Сын вора (Рохас) - страница 53

Помедлив еще немного и дав им вволю на меня насмотреться, я послал последнее прости моему одеялу, повернулся спиной к городу и двинулся в путь. Я дошел до станции и сел отдохнуть. А под вечер там остановился товарный поезд. Из вагона выглянуло несколько парней. Я подошел ближе. Парни посмотрели на меня, а я на них. Куда они едут? Похоже, что на заработки. Тут меня окликнул высокий худой парень с пышными волосами и красивыми зелеными глазами:

— Эй, малец! Поехали с нами!

— Куда ехать-то? — спросил я, уже занося ногу на ступеньку вагона.

Все дружно улыбнулись:

— Кукурузу ломать.

Тогда меня взяло сомнение.

— Лезь, не бойся, — одобряюще кивнул зеленоглазый.

А что мне бояться? Не я первый иду в люди. И я поднялся в вагон.

XIII

Так я пошел в люди, взяв с собой из прошлого только память о матери да отца-вора, приговоренного к долгим годам каторги, и раскиданных по свету братьев, — нелегкая ноша для моих детских плеч, но другим доставалась доля и потяжелее. У меня было хотя бы то утешение, что мне на долю выпало почти счастливое детство, когда у меня были и дом, и ласка, и родители, и братья. Я всегда чувствовал потом, что, несмотря на тюрьмы, несмотря на полицейских, это детство было мне опорой и поддержкой. Детство и отрочество я всегда вспоминаю с неизъяснимой нежностью. Единственное, что омрачало эти воспоминания, был Исайя. Но с ним мы квиты: по крайней мере я перед ним не в долгу. Я с ним хорошо рассчитался за гостеприимство — еще сейчас вижу, как он стоит, схватившись за голову рукой, по которой стекает тонкая струйка крови, и ошалело на меня смотрит, не понимая, как мог сын соседки Росалии отплатить ему такой черной неблагодарностью.
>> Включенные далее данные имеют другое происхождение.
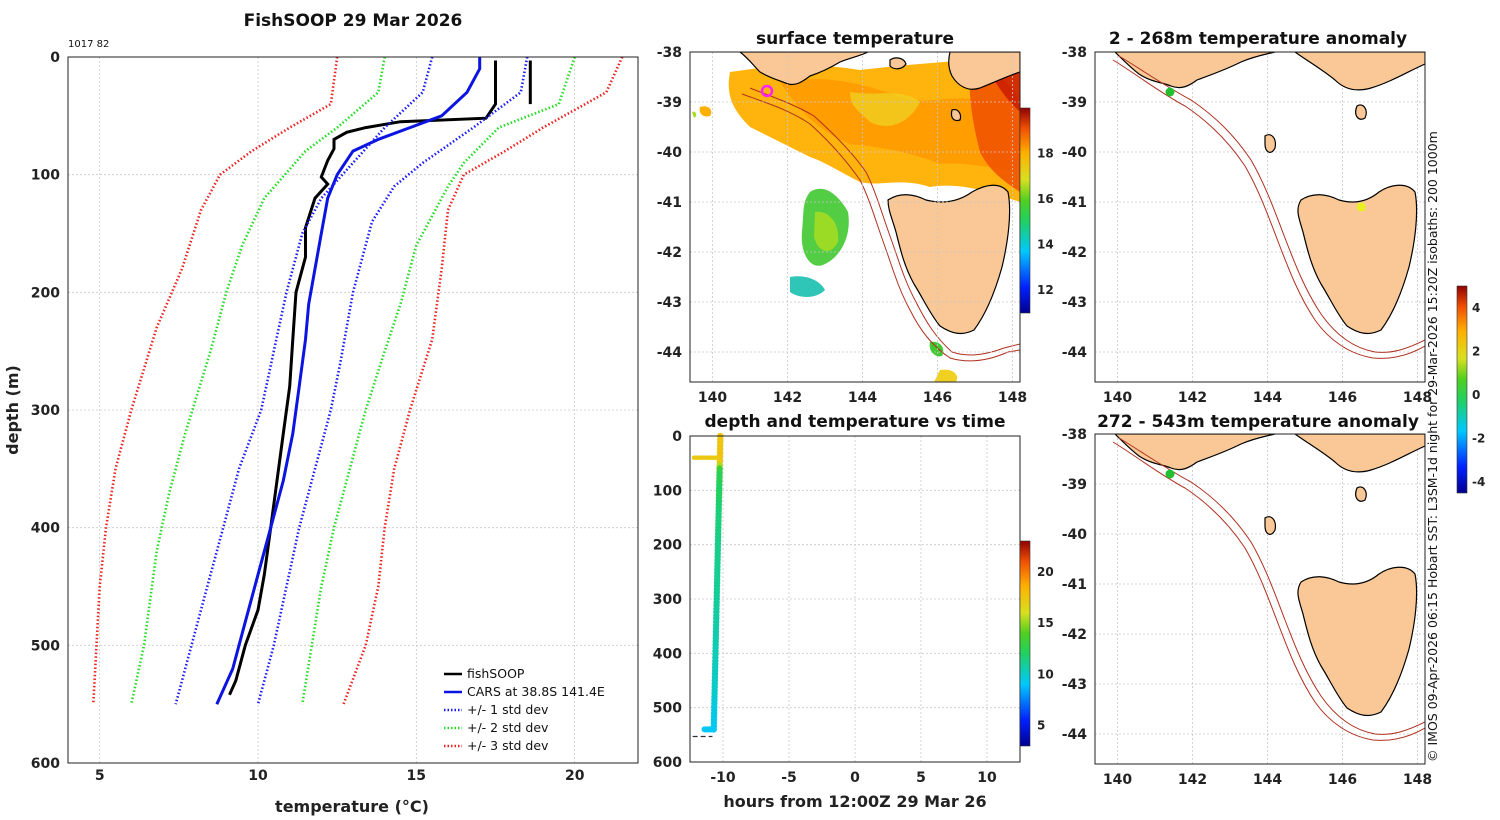 This screenshot has height=820, width=1500. What do you see at coordinates (862, 398) in the screenshot?
I see `sst-x-ticks: 140 142 144 146 148` at bounding box center [862, 398].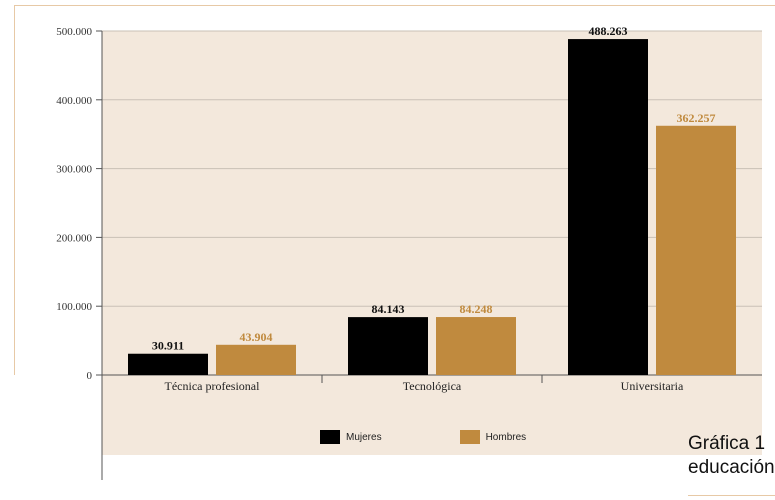 The height and width of the screenshot is (500, 775). I want to click on data-label: 362.257, so click(696, 118).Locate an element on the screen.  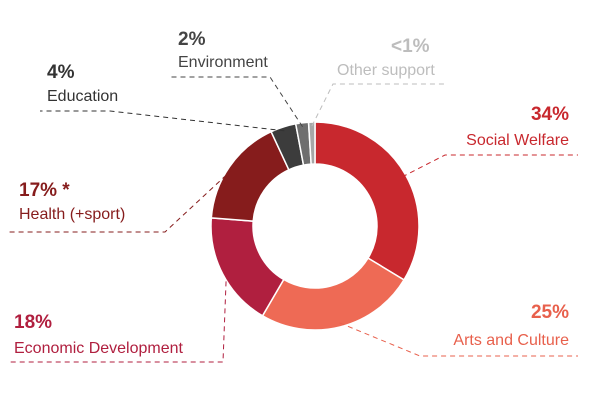
label-percent-education: 4% is located at coordinates (61, 72).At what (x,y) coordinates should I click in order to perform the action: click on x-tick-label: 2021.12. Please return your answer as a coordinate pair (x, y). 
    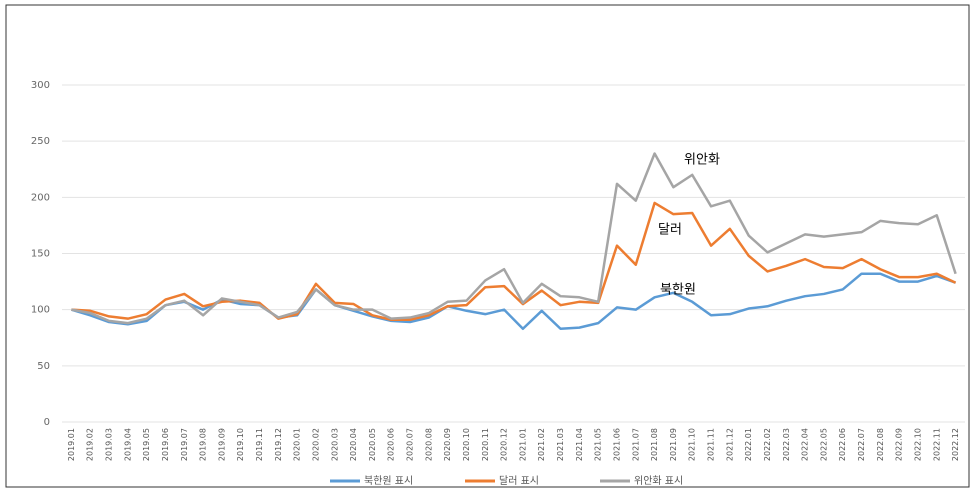
    Looking at the image, I should click on (730, 444).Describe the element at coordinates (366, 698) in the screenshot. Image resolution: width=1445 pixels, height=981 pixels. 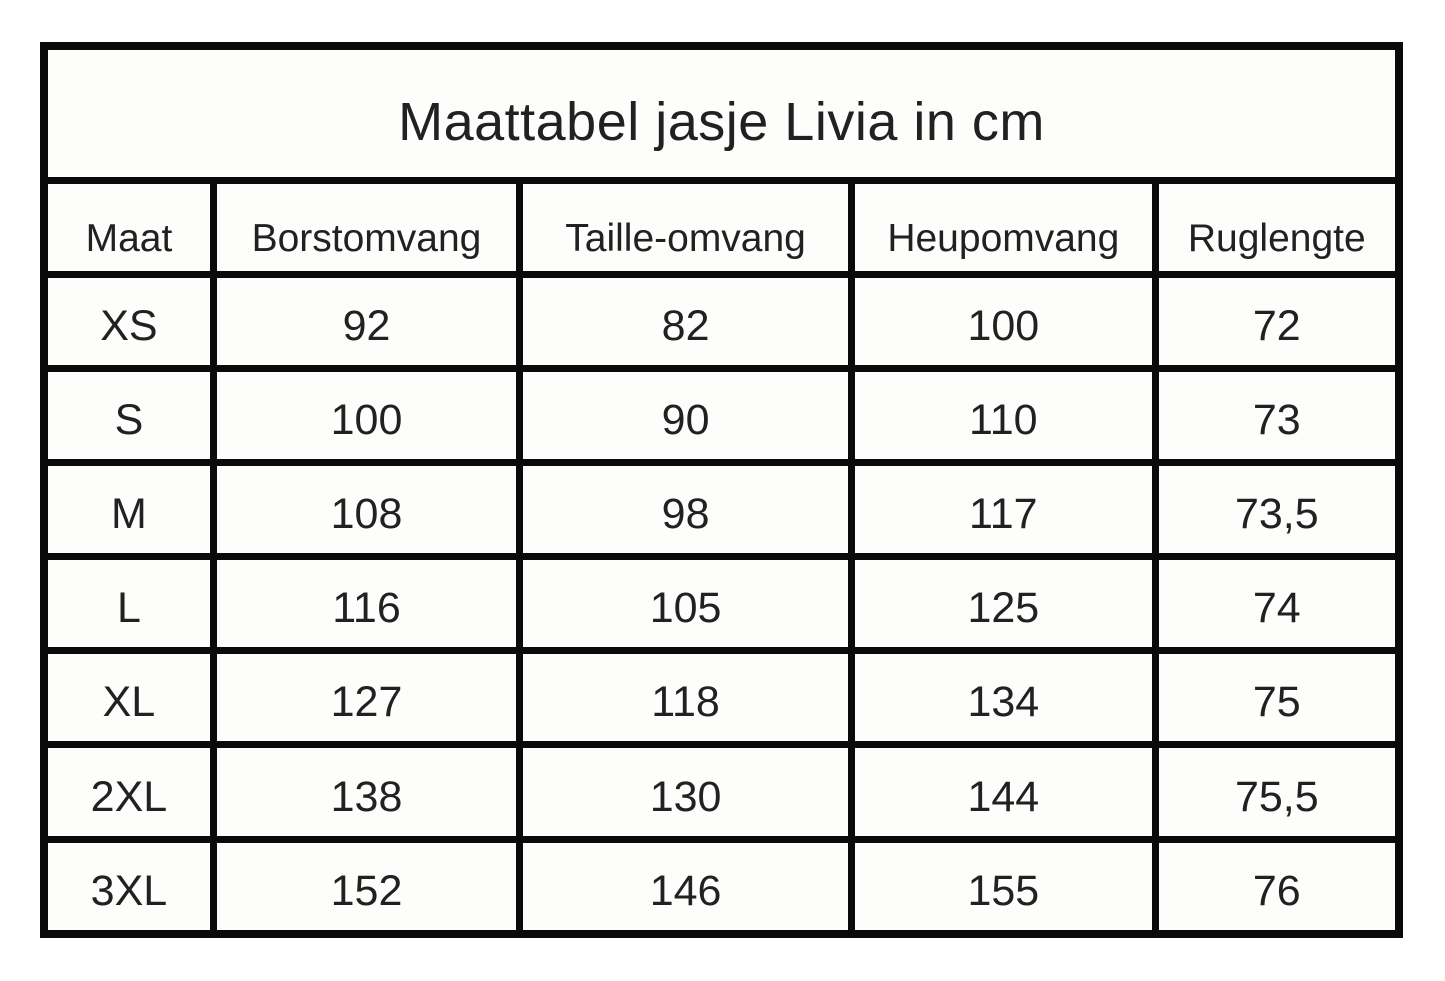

Я ни на секунду не пожалел, что угостил его на прощание, как и он, надо думать, не очень-то угрызался, раздаривая свои пинки.

Через два месяца, когда закончился сбор урожая, я вернулся в Буэнос-Айрес. За это время я вытянулся и в руках появилась сила. Висенте, тот самый парень, который первым меня увидел из вагона и позвал с собой, опекал меня и дальше. Я помогал ему и работал вместе с ним от зари до зари. Он шил мешки. Работа прибыльная, но зато на ладонях и пальцах через несколько дней живого места не остается — веревка точно ножом разрезает кожу, а назавтра в еще не зажившую ранку снова впивается острая пенька; длинная изогнутая игла, вгрызаясь в мешковину, царапает ладони, толстый шпагат натирает мозоли. А работу оставить нельзя ни на секунду. В конце концов руки до того затвердевают, что лезвие ножа, если провести по ладони, скользит, как по ногтю.